This afternoon, Chien-Ming Wang will make his fifth major league start of the season and fifth since signing a $2 million deal with the Nationals before the 2010 season (and then another $1 million pact this past year).
As they have been for the past four starts, what Nationals manager Davey Johnson and pitching coach Steve McCatty will be looking for is improvement. So far, so good with the sinkerballer.
“His in-between sessions have been better, cripser,” Johnson said of McCatty’s report from earlier this week. “I knew it was going to be a work in progress. Just kind of knew his background. The more time he gets to pitch and work on the side, as far as I’m concerned, he’s just going to get better.”
To this point, Wang is 2-2 with a 4.22 ERA. He’s faced the Mets, the Braves, the Cubs and the Reds — the last two with much more success than the first two. He’s rediscovered his conviction in his sinker and he’s been able to prove, as Johnson put it, “that he can still win up here.”

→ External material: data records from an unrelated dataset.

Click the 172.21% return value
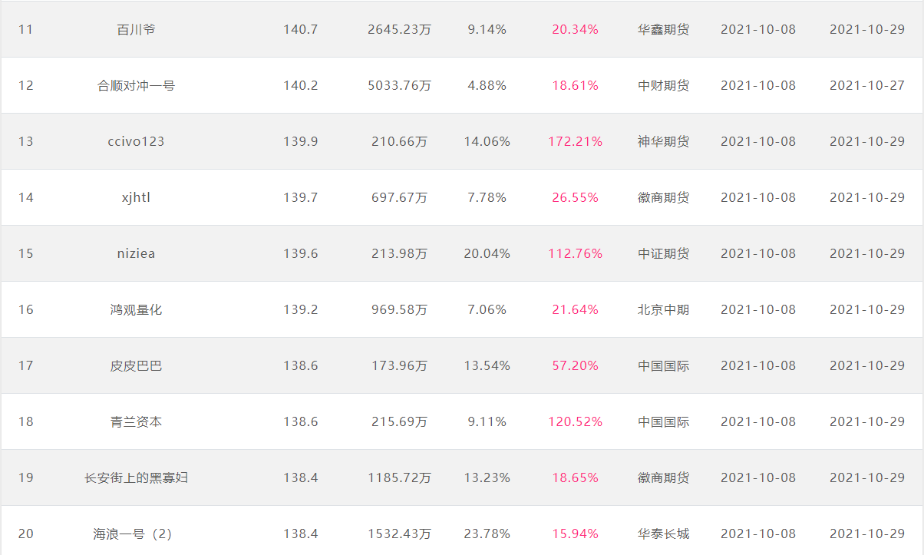This screenshot has width=924, height=555. tap(575, 142)
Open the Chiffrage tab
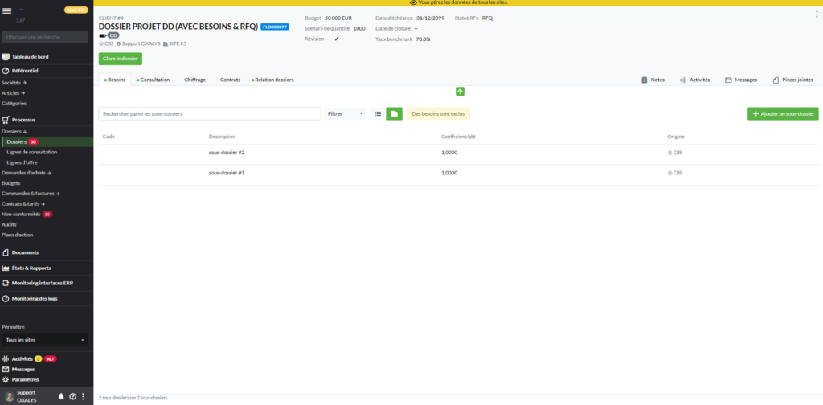 click(x=194, y=80)
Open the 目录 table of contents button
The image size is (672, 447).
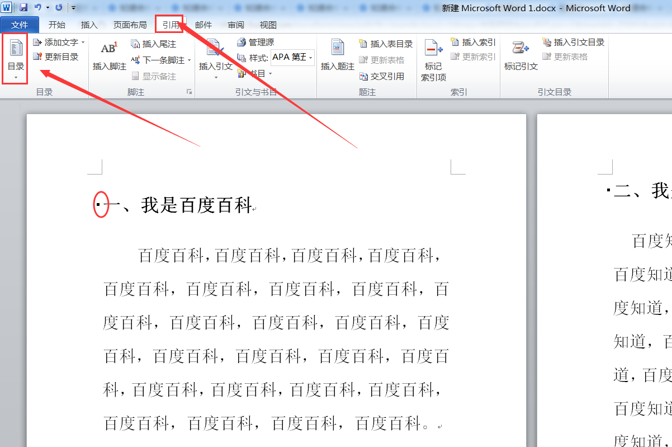coord(16,59)
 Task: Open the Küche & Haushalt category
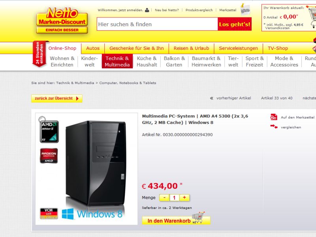pos(147,62)
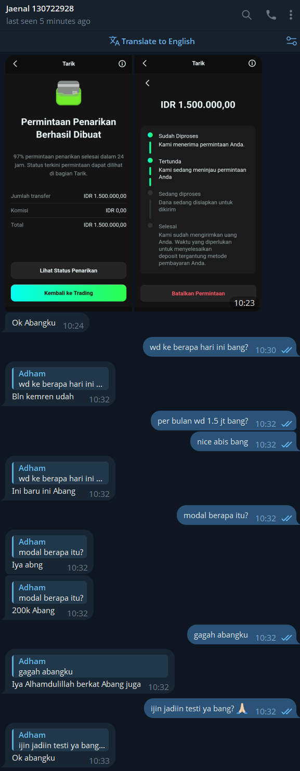
Task: Click the translate language icon
Action: point(114,41)
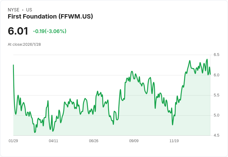
Task: Click the 6.0 price axis label
Action: coord(216,75)
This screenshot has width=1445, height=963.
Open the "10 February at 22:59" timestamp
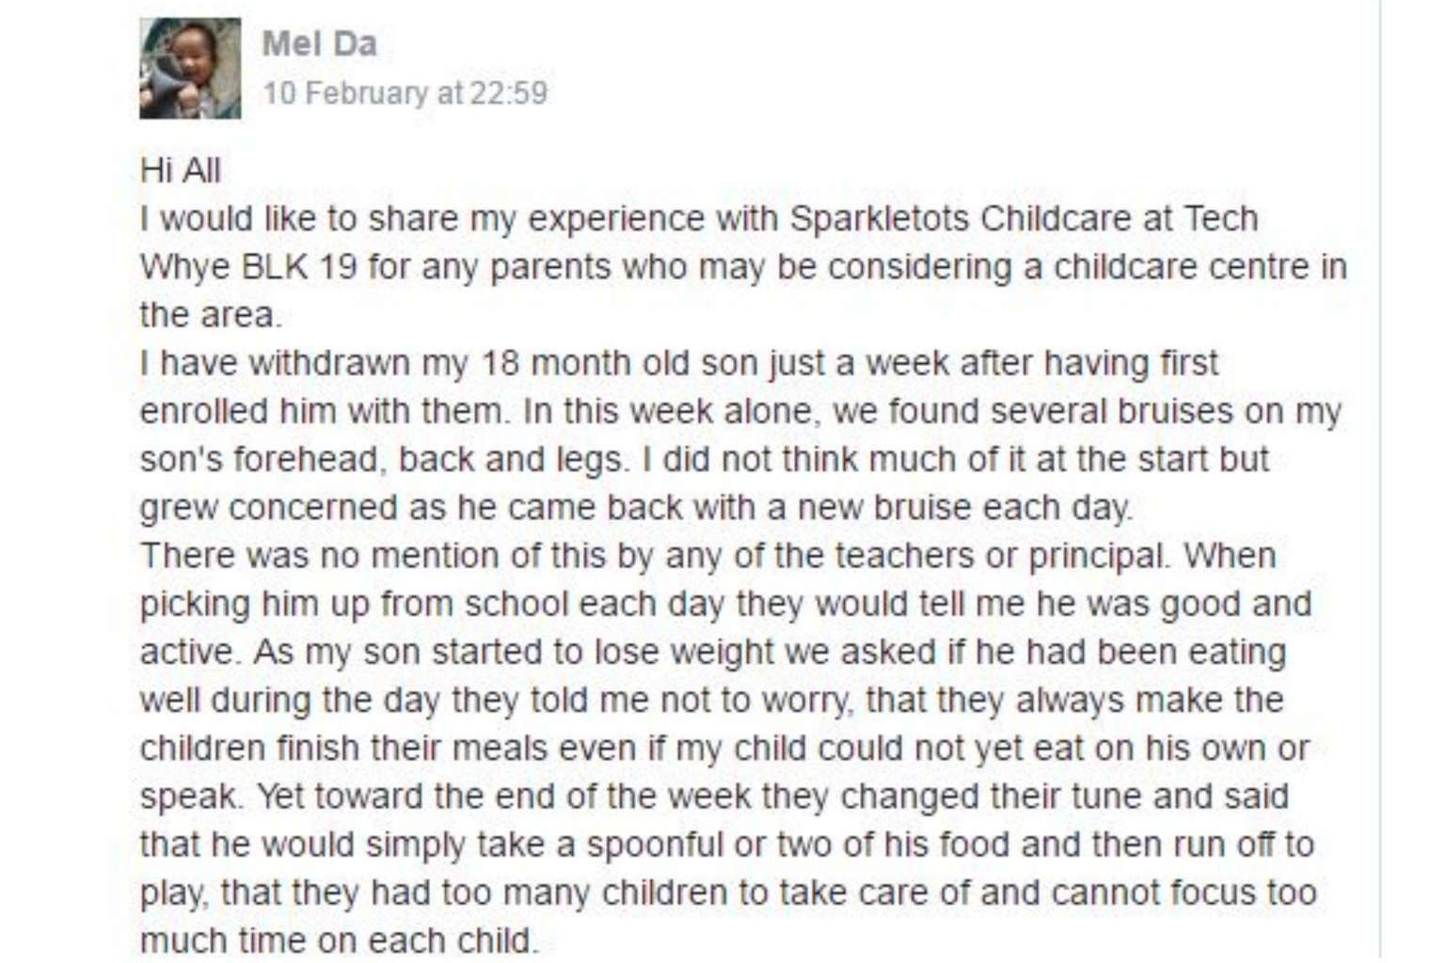tap(405, 93)
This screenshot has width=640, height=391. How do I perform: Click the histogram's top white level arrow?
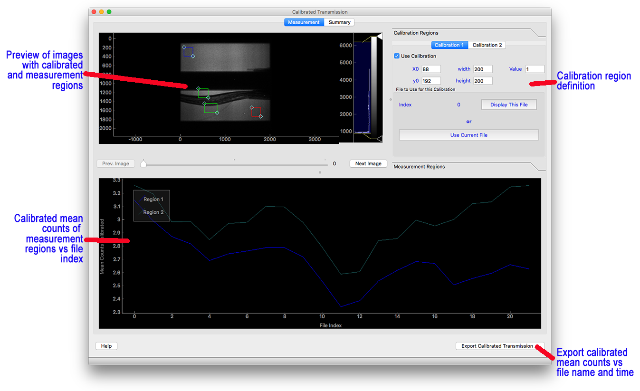(379, 36)
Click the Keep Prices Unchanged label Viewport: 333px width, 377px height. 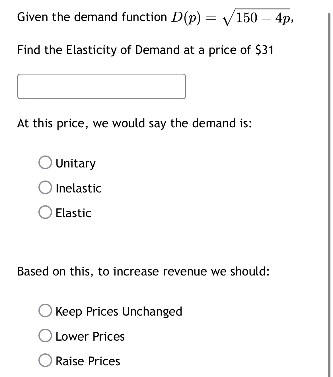tap(118, 311)
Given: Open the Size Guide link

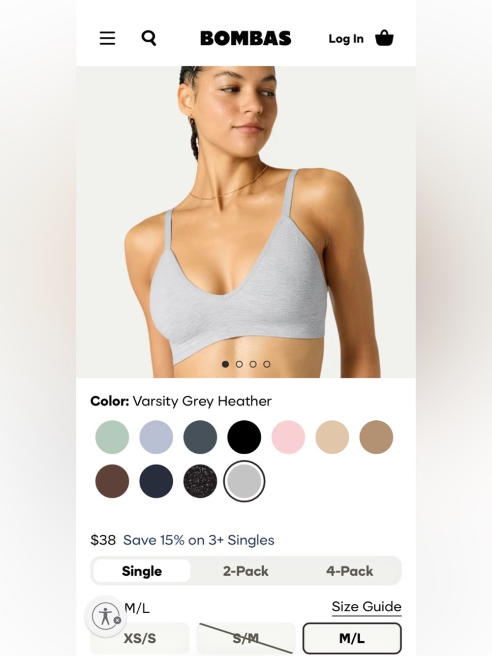Looking at the screenshot, I should 367,607.
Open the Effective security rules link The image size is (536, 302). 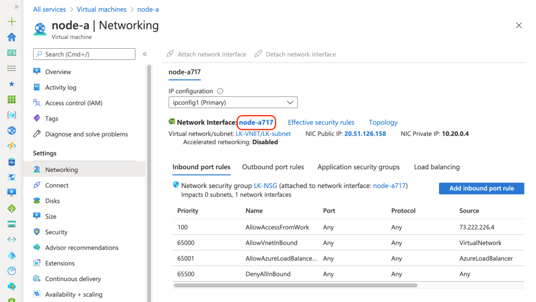(321, 123)
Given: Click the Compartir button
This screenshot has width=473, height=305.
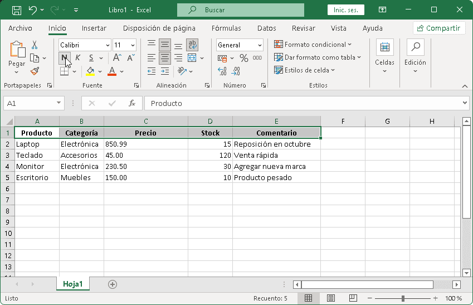Looking at the screenshot, I should [x=439, y=28].

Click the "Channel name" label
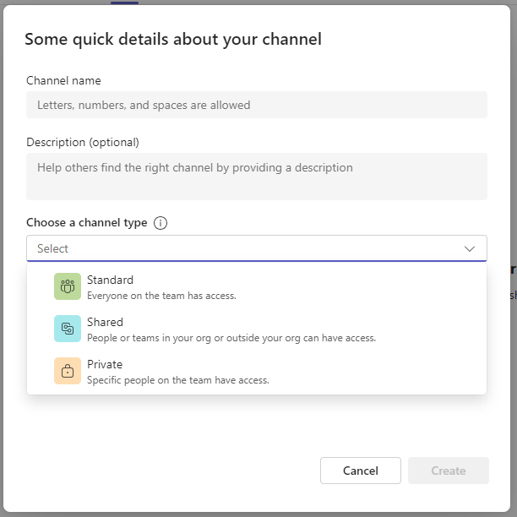pos(63,81)
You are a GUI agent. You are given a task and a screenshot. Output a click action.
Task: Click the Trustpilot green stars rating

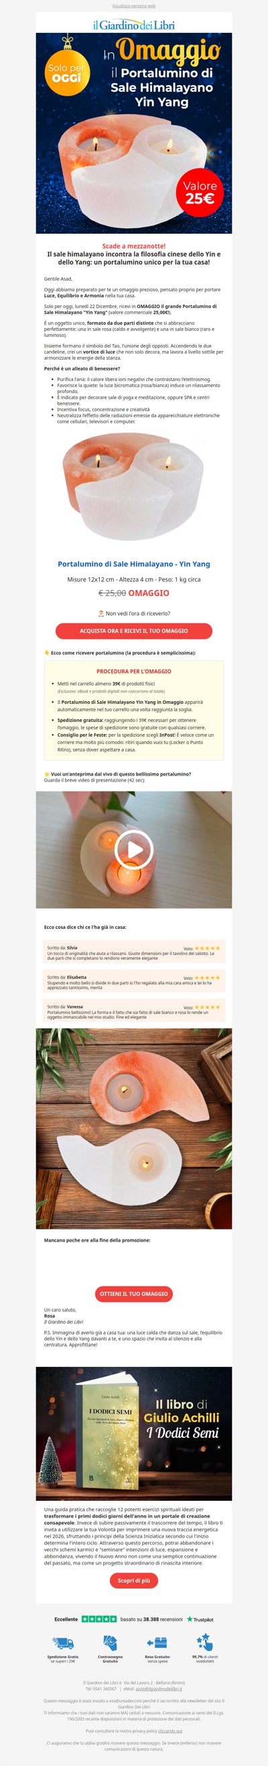pos(99,1619)
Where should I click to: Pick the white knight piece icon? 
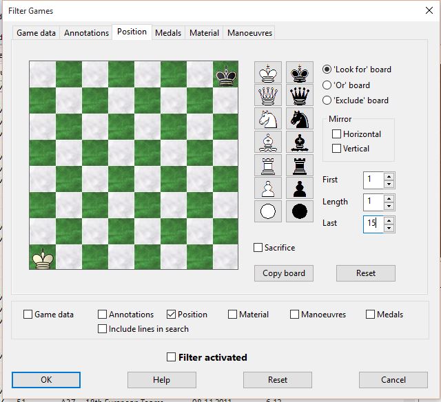pos(268,119)
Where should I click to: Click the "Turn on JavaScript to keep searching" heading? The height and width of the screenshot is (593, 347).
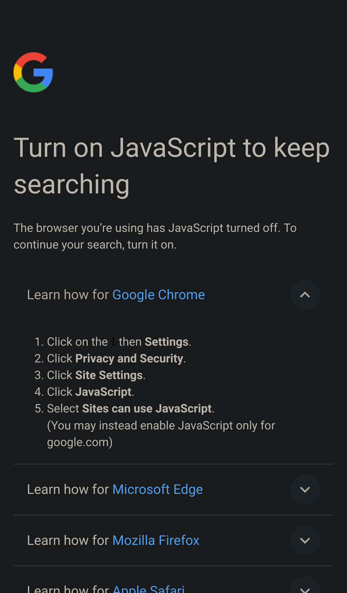coord(172,165)
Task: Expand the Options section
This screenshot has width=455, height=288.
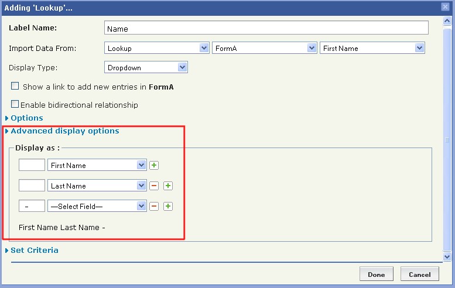Action: tap(27, 118)
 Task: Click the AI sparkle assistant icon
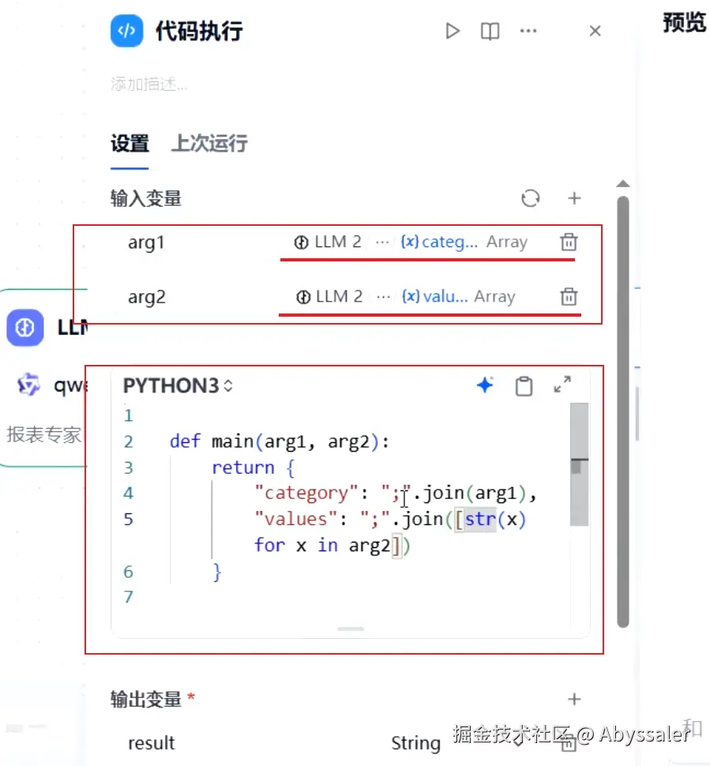[x=485, y=385]
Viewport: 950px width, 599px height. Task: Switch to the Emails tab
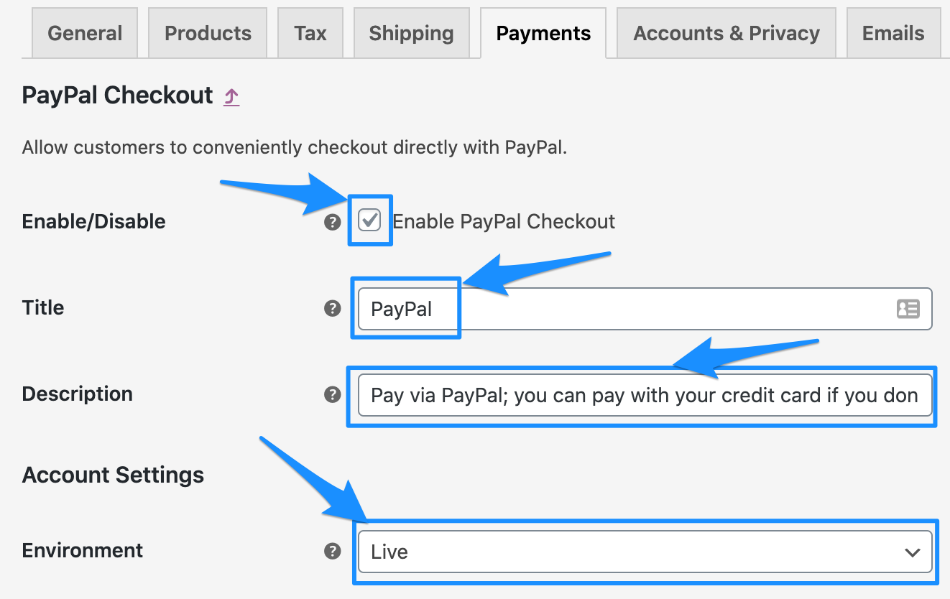click(x=893, y=33)
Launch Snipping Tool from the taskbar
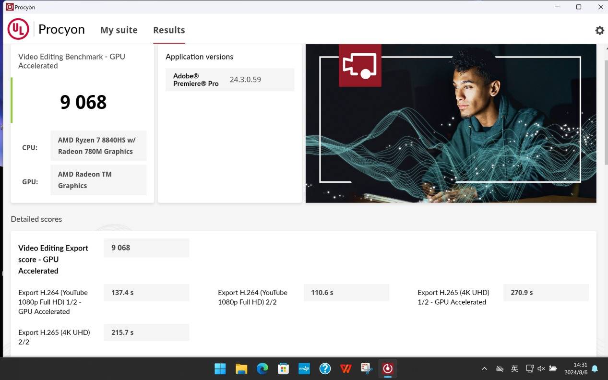The height and width of the screenshot is (380, 608). tap(367, 368)
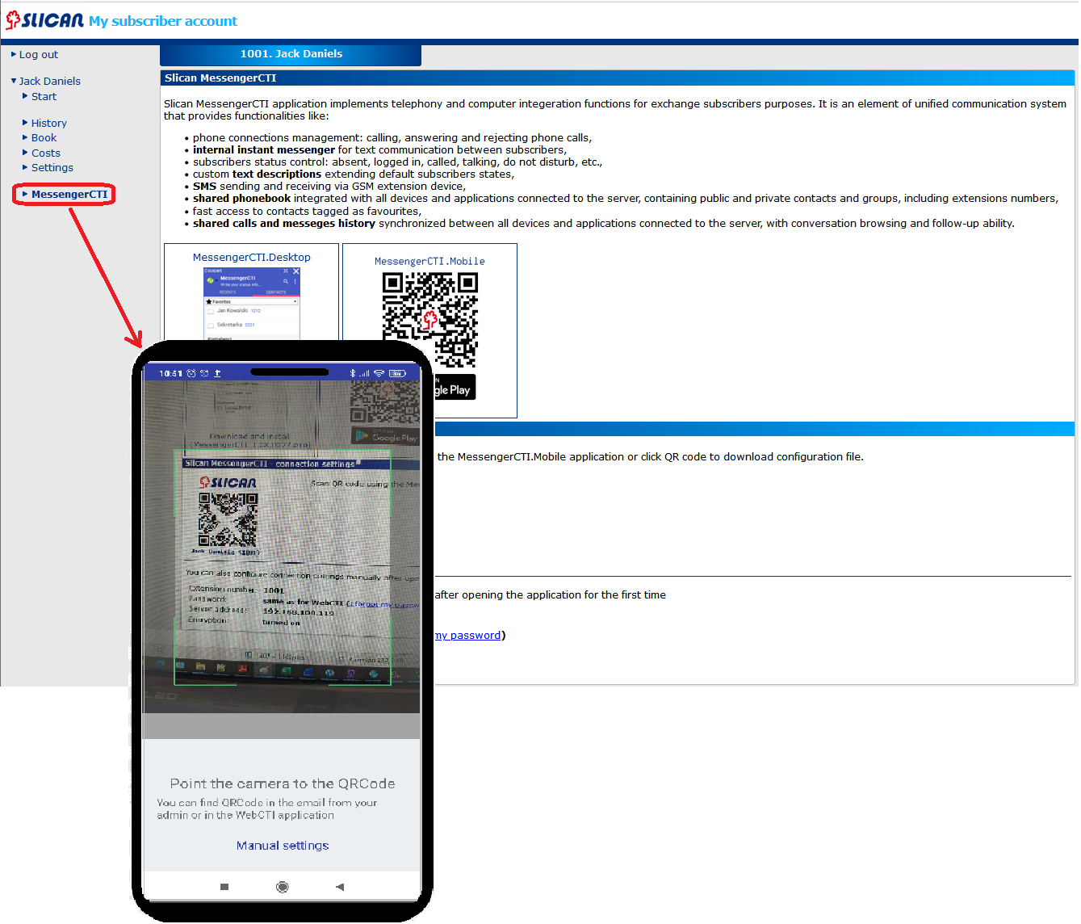The width and height of the screenshot is (1081, 924).
Task: Click the Slican logo in the header
Action: pyautogui.click(x=45, y=20)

So as Wang continues to put it together — and assuming that progression continues — the question arises: does he fit with the Nationals in 2012? The Nationals look primed to have some serious competition for their five rotation spots, and their bullpen for that matter, with their growing stable of young arms coming into camp next spring. Wang, at best, would be the fourth or fifth starter on a staff that has already locked in (most likely) Stephen Strasburg, Jordan Zimmermann and John Lannan in their top three spots.
If he can look more like the 19-game winner he once was, Wang would be a valuable asset. If he’s still a rehabilitation project at that point, the Nationals could be better off without him.
Johnson, for one, would welcome the former on his staff (or whoever is managing next spring’s staff) in a heartbeat.
“Hopefully he’ll enjoy pitching here in Washington and we’ll be his No. 1 choice,” Johnson said of the impending free agent. “If he gains his form back and keeps progressing, it’s probably going to come down to ‘Can we afford him?’… As far as I’m concerned, it’s a happy ending, regardless of what happens next year.
“But with how accommodating we’ve been and all that, hopefully we’ll be high on the list… My only concern is every time he starts for us and his progress. If you’d told any he’d be 2-2 with an earned run average around 4 and around to start the next five starts, I think everybody would be ecstatic.”